*What to work on*:
Please copy the records below word for word, from the start through the line containing "coordinates (132, 550).", and leave the pictures out.

*Data entries*:
_ _ _ _

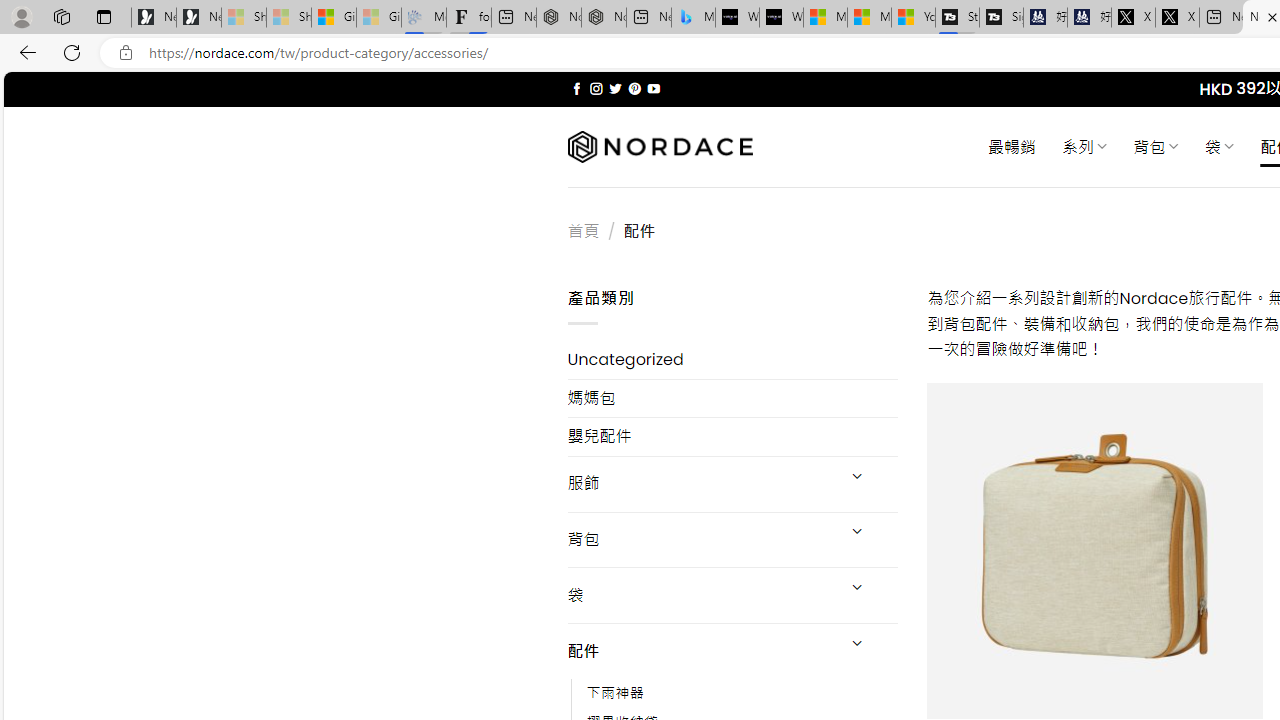 The height and width of the screenshot is (720, 1280). What do you see at coordinates (731, 360) in the screenshot?
I see `'Uncategorized'` at bounding box center [731, 360].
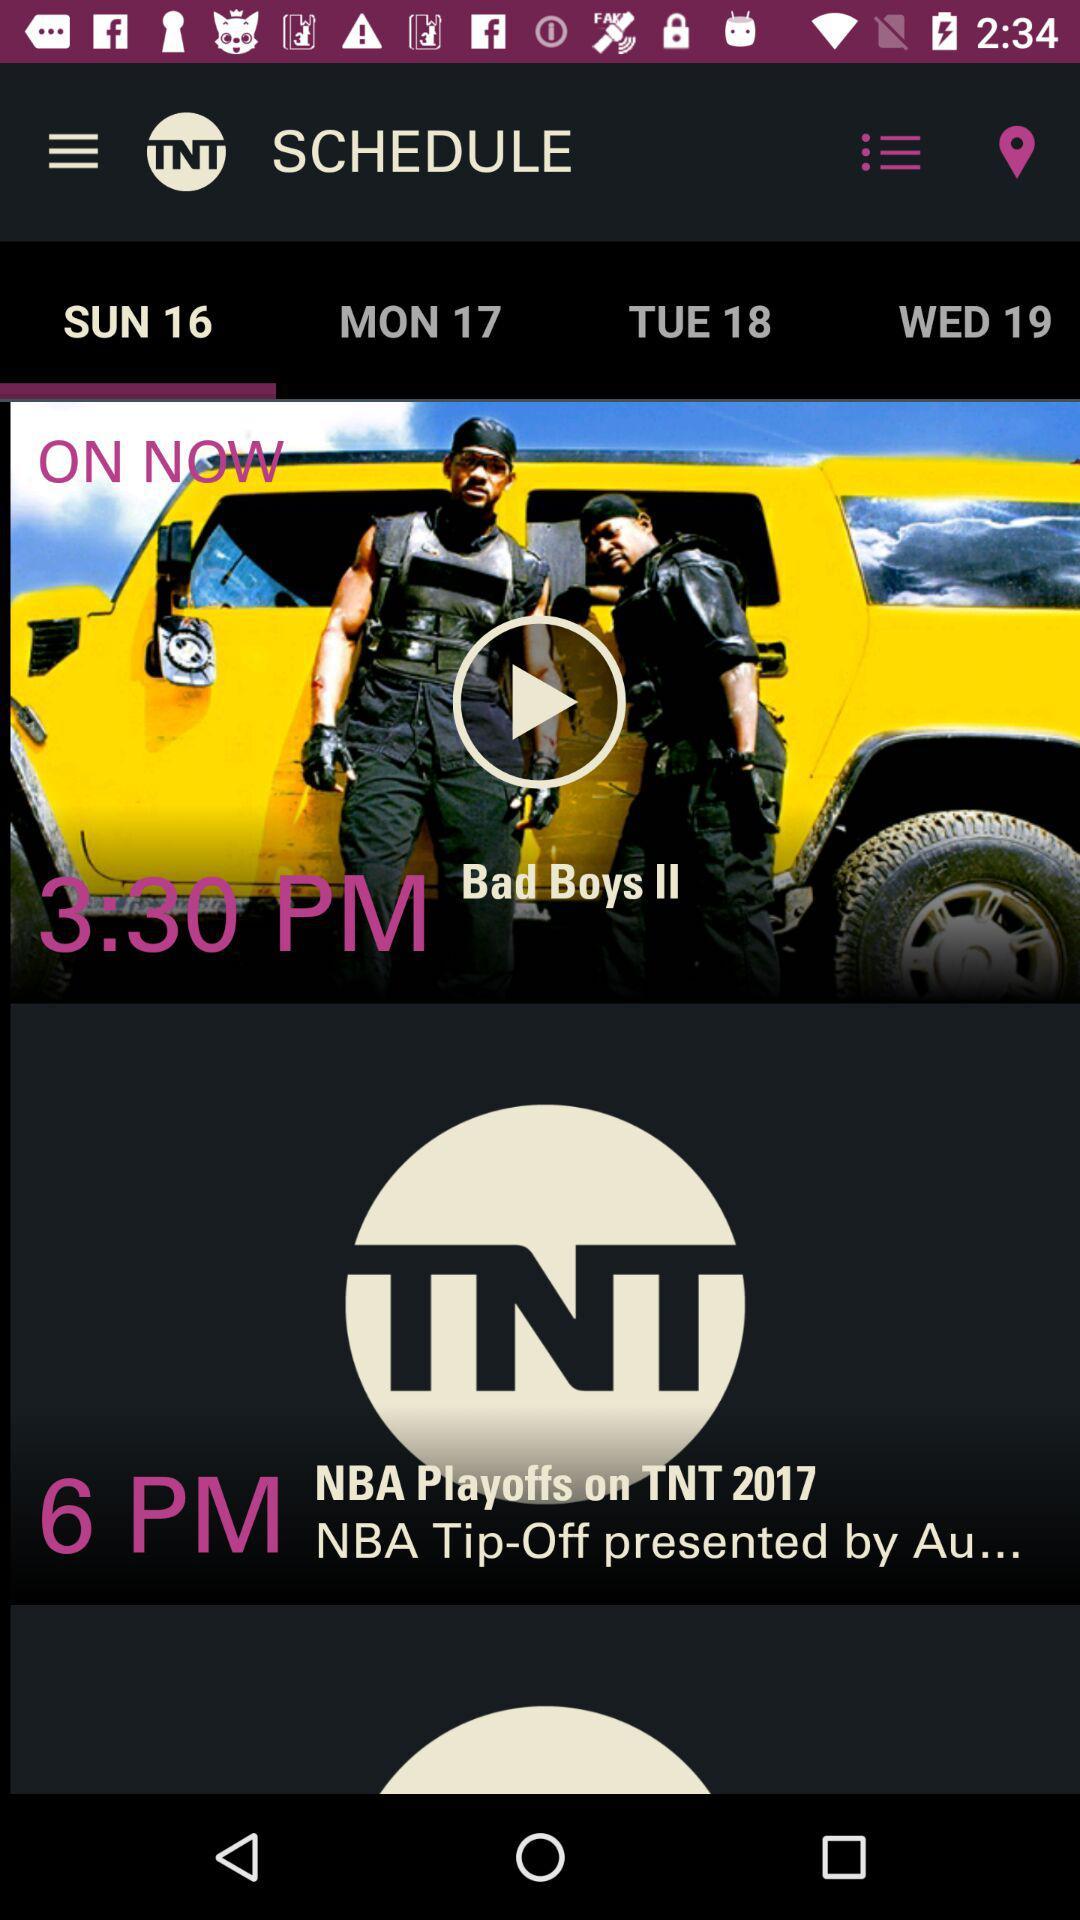 The height and width of the screenshot is (1920, 1080). Describe the element at coordinates (699, 320) in the screenshot. I see `icon next to wed 19 icon` at that location.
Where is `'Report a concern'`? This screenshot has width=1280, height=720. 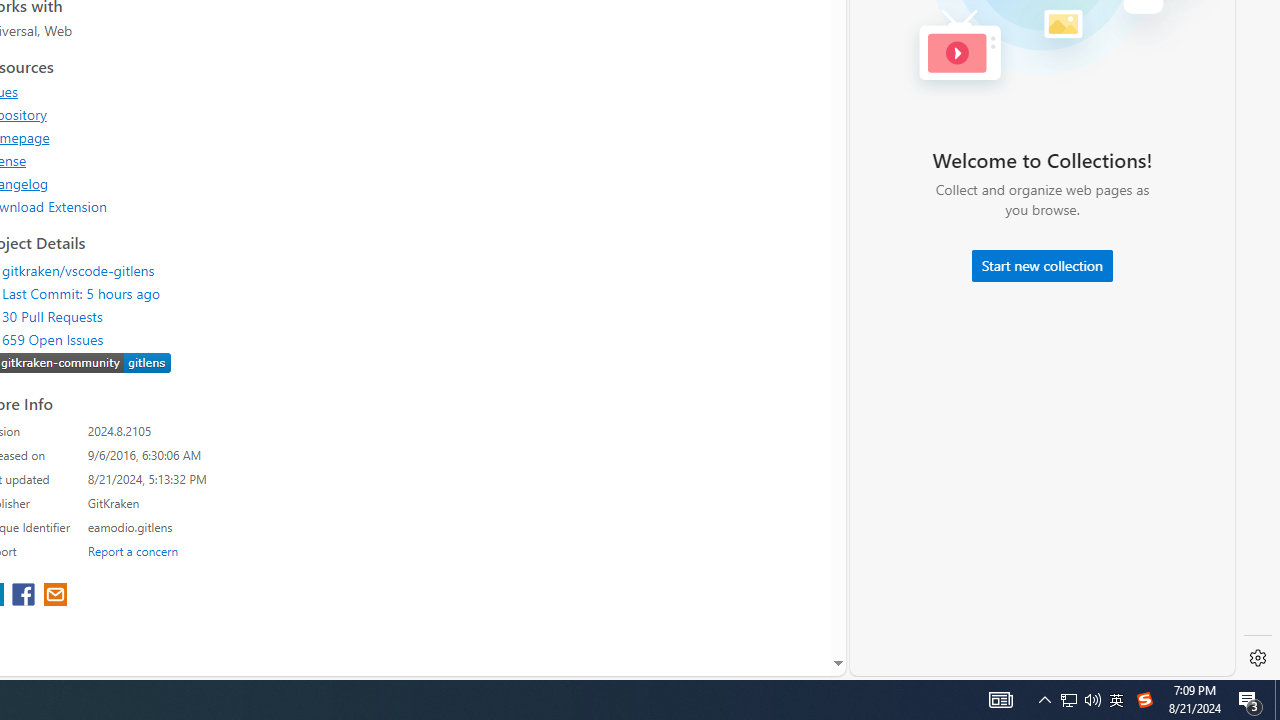
'Report a concern' is located at coordinates (132, 550).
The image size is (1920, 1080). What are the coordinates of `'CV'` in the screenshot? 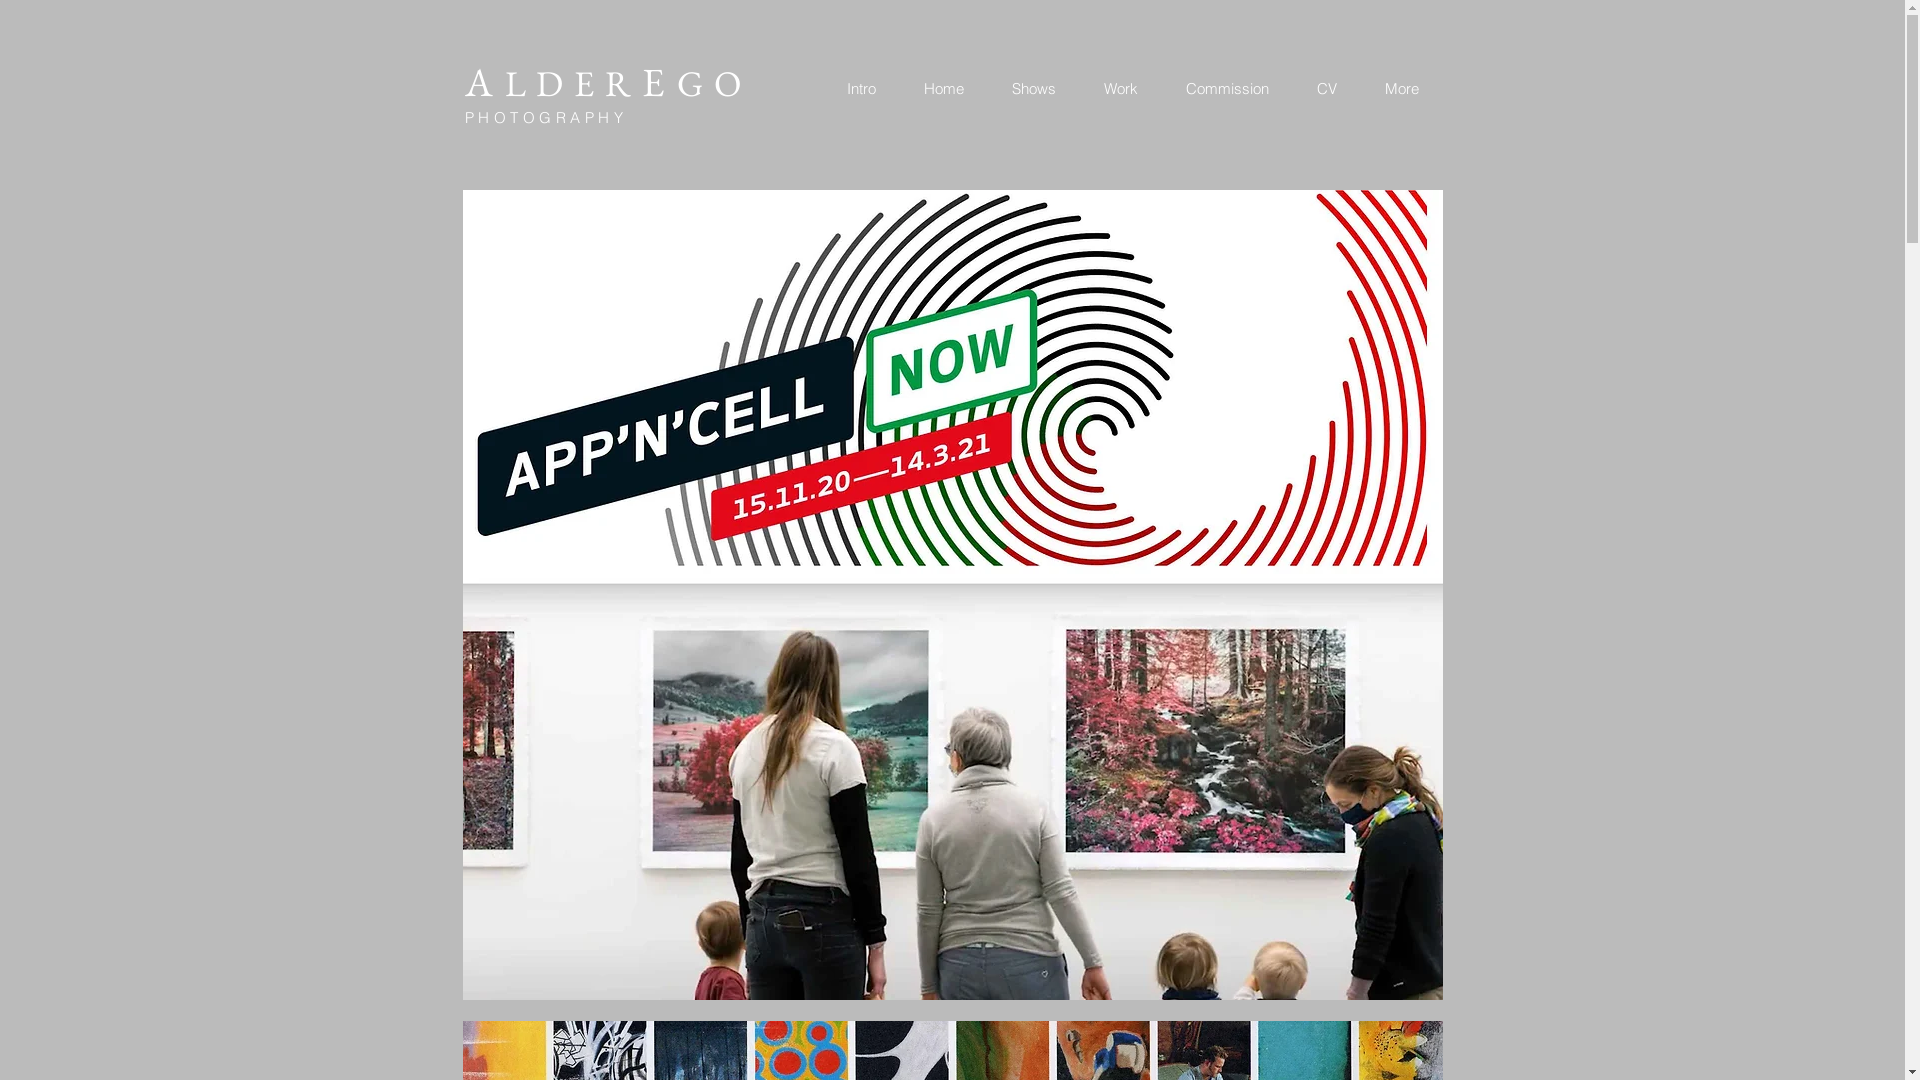 It's located at (1325, 87).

_ _ _ _

*Answer for this exercise*:
 The height and width of the screenshot is (720, 1280). What do you see at coordinates (731, 360) in the screenshot?
I see `'Uncategorized'` at bounding box center [731, 360].
 The height and width of the screenshot is (1920, 1080). Describe the element at coordinates (699, 320) in the screenshot. I see `icon next to wed 19 icon` at that location.
Where is `'Report a concern'`? This screenshot has width=1280, height=720. 
'Report a concern' is located at coordinates (132, 550).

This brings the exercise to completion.